Using Virtual Visits to Help Families Transition to Home


Clinicians at The Children’s Hospital of Philadelphia care for patients with complex medical and surgical conditions, and many rely on sophisticated technology long after they return home. The initial transition from hospital to home can be a daunting time for parents, as they take charge of operating this equipment, such as responding to ventilator alarms or keeping gastrostomy tubes in place.

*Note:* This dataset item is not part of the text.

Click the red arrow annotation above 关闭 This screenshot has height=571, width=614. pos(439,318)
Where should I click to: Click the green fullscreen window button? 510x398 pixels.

A pilot quality improvement project underway at CHOP aims to reduce the emotional and operational stress on these families by conducting virtual visits via video chat on mobile devices a few days after children are discharged. Lead investigator John Chuo, MD, MS, hopes that by describing and characterizing the kind of issues that parents are facing, the implementation team will be able to better understand how telemedicine could be of value to augment the standard of care and perhaps avoid urgent care or emergency room visits and readmissions.

“The providing staff at CHOP are excellent at educating parents before discharge, but it can be overwhelming for parents who overnight become the sole caretakers for their child,” said Dr. Chuo, who is an attending neonatologist and medical director of telemedicine at CHOP. “It is a vulnerable time, for the patient and their quality of care, so we want to use telemedicine to help them make the transition.”

The research project methodology centers on a quality improvement framework, which gives investigators the flexibility to problem-solve using “plan-do-study act” cycles based on the data learned during the remote check-ins. They already have engaged several CHOP teams such as the Chronic Lung Disease Program in the Division of Neonatology, the Division of Plastic and Reconstructive Surgery, General Surgery, Home Care, and Compass Care, which seeks  to improve the health of the most medically complex patients.

Those teams each have dedicated clinicians to participate in the project. Together with the telemedicine team, they will follow specific “swimlane” workflows that include identifying families willing to take part in the study, setting up parents’ mobile phones or tablets, and making appointments for the video chats before discharge. When it is time for the appointment, the clinicians will use a hosted service to connect with the families by video call and interview the parents based on a checklist of questions that are pertinent to their child’s care.

These are typical questions that would be asked via a telephone call with one addition — now, the clinicians can ask “show me” questions that may uncover issues not discoverable before with voice only calls. The items will help to reinforce education and resolve parents’ questions, focusing specifically on use of equipment and supplies, certain medical and surgical screening, compliance with medications and appointments, and unanticipated events and complications.

For example, the clinician will ask, “Are you having any problems administering the medication?” and then follow up with, “Please show me how to draw up one of your medications.” Having parents demonstrate their technique using the syringe could help to avoid medication errors. Another example is asking parents to show the clinician the child’s feeding tube site. Most mobile devices’ cameras have high enough resolution, Dr. Chuo pointed out, that the clinician potentially could see the condition of the insertion site.

Afterward, the clinician will document the virtual patient encounter in a database and communicate information to other providers, as they normally would do. Over a 12-month period, the researchers will track call rates, home visit rate, emergency room referrals, readmission rates, patient and provider satisfaction, and the number of equipment and patient issues that were identified and resolved.

In the end, Dr. Chuo expects to identify clinical scenarios where the use of video calls would have greatest value and learn how to better implement telemedicine in those situations as a way to optimize care coordination and overcome geographic barriers to access. Some families do not have an easy means of seeing a specialist should something unexpected arise, and most go to the emergency room when problems escalate.

“We are dedicated to providing children access to the right care at the right time,” Dr. Chuo said. “From a healthcare community standpoint, better and quicker access can reduce healthcare costs. The use of telemedicine has avoided patient transports by ambulance, thereby from a quality improvement perspective, it reduces travel time, which is non-value added work.”

Dr. Chuo, who also is an assistant professor of Clinical Pediatrics at the Perelman School of Medicine at the University of Pennsylvania, is appreciative that CHOP already has in place the clinical infrastructure and support for patient care to make this project possible. He gave kudos to CHOP’s Information Technology and Telemedicine groups for facilitating the study team’s easy access to a simple-to-use, reliable communications platform. Dr. Chuo also expressed special thanks to Verizon for their ongoing financial support of telemedicine research initiatives at CHOP.